**Excerpt**
I often harp on films that pass themselves off as documentaries but lack the essayistic approach great nonfiction films often strive for and instead come off as long form infomercials (Dreamboat), recruitment videos (F(l)ag Football), or just unabashed vanity projects (Dancer). Here I’m faced with the same dilemma with All Male, All Nude, a behind-the-scenes look at the Atlanta strip club Swinging Richards, where the male dancers perform au naturel. Is it really a documentary or a glorified commercial? The answer is, surprisingly, both.
Right away we’re shown the appeal of Swinging Richards—and it never lets up. In fact, this could very well win the Guinness World Record for most penises on screen in a nonpornographic feature film, if that were a category. Once the initial shock is out of the way, the film delves into interviews with some of the regular strippers.
Matt is the brown-haired muscular manager, who has been working there for 16 years. He started as a dancer when he was just 20. Matthew is a more slender, blond Ukrainian. Sean is dirty blond and has the deepest Southern drawl of them all. Steven is slim and has a hippy vibe. These last two are the ones who get most screen time.
Actor Gerard McCullough, who starred in the gay indie film BearCity and its sequels, helmed the 64-minute film, which looks like he shot it on a flip phone. One can’t help questioning McCullough’s relationships to some of these men, which is not without prompting—the film opens with the filmmaker’s statement that his “good friend” Steven introduced him to the world of all-nude male stripping. There’s also a noticeable lack of interviews with the African American dancers. Was it the director’s choice to not interview any of them, or did each of them, across the board, decline to be interviewed? Either answer would tell us a lot that begs to be known and would make this an even more revealing film.

**Things to do**
1 > How would you translate this sentence from the film review into Spanish: "Is it really a documentary or a glorified commercial?"
2 > Answer these questions about the film review:
(a) In what city is the strip club Swinging Richards located?
(b) How many years has Matt, the manager, been working there?
(c) How many minutes long is the film?
3 > Rename "strip club" to "nightclub" in the part of the film review that opens with the words "I often harp" and closes with "is, surprisingly, both.", and write out that part with the change.

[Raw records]
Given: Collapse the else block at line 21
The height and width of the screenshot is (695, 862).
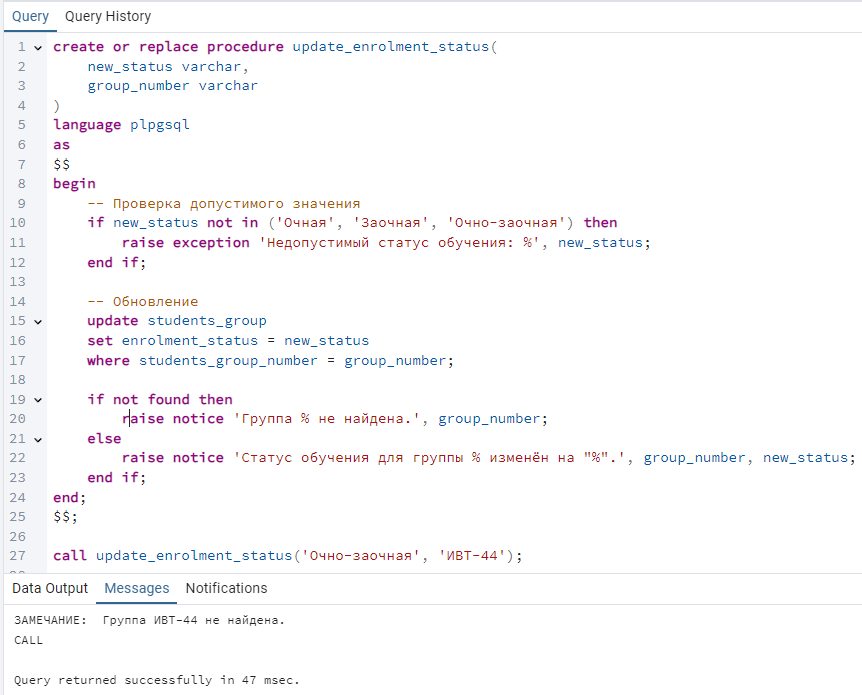Looking at the screenshot, I should click(x=38, y=439).
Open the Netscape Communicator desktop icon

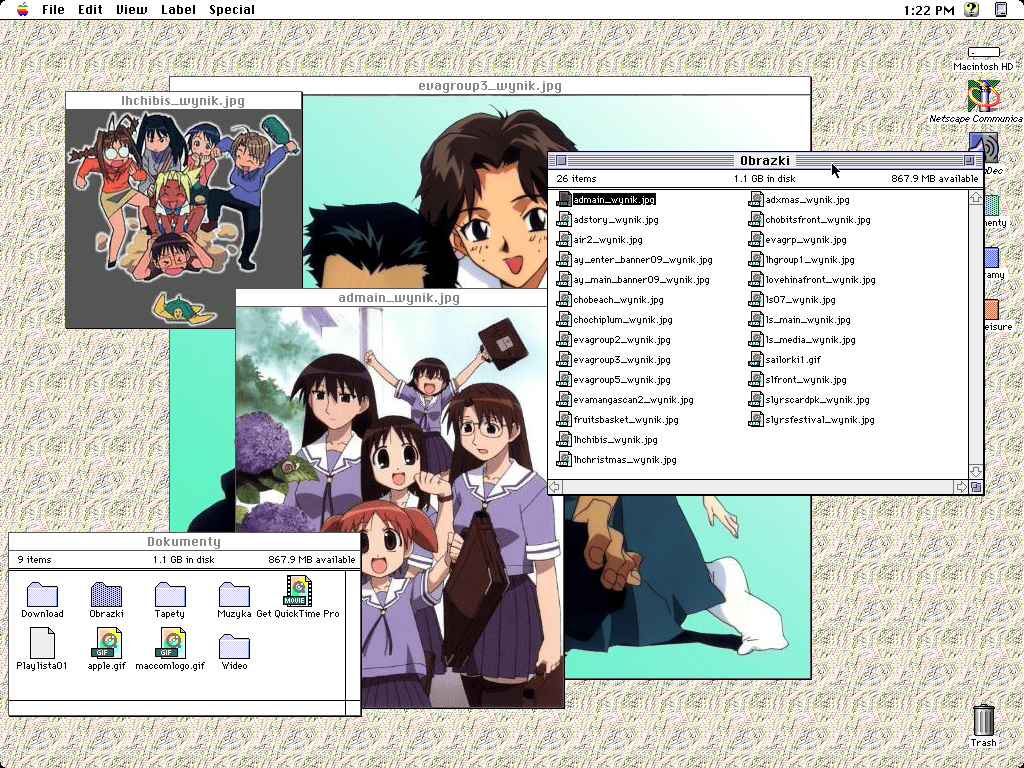pos(984,97)
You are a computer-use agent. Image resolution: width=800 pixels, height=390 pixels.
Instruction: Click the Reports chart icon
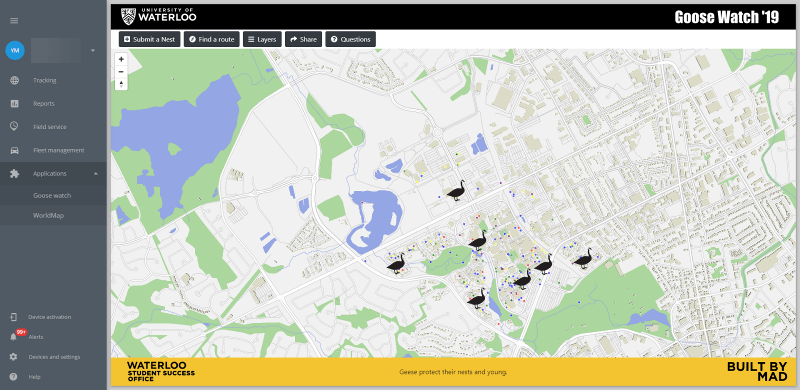(14, 104)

**Answers given**
1 > ¿Es realmente un documental o un comercial glorificado?

2 >
(a) Atlanta
(b) 16 years
(c) 64 minutes

3 >
I often harp on films that pass themselves off as documentaries but lack the essayistic approach great nonfiction films often strive for and instead come off as long form infomercials (Dreamboat), recruitment videos (F(l)ag Football), or just unabashed vanity projects (Dancer). Here I’m faced with the same dilemma with All Male, All Nude, a behind-the-scenes look at the Atlanta nightclub Swinging Richards, where the male dancers perform au naturel. Is it really a documentary or a glorified commercial? The answer is, surprisingly, both.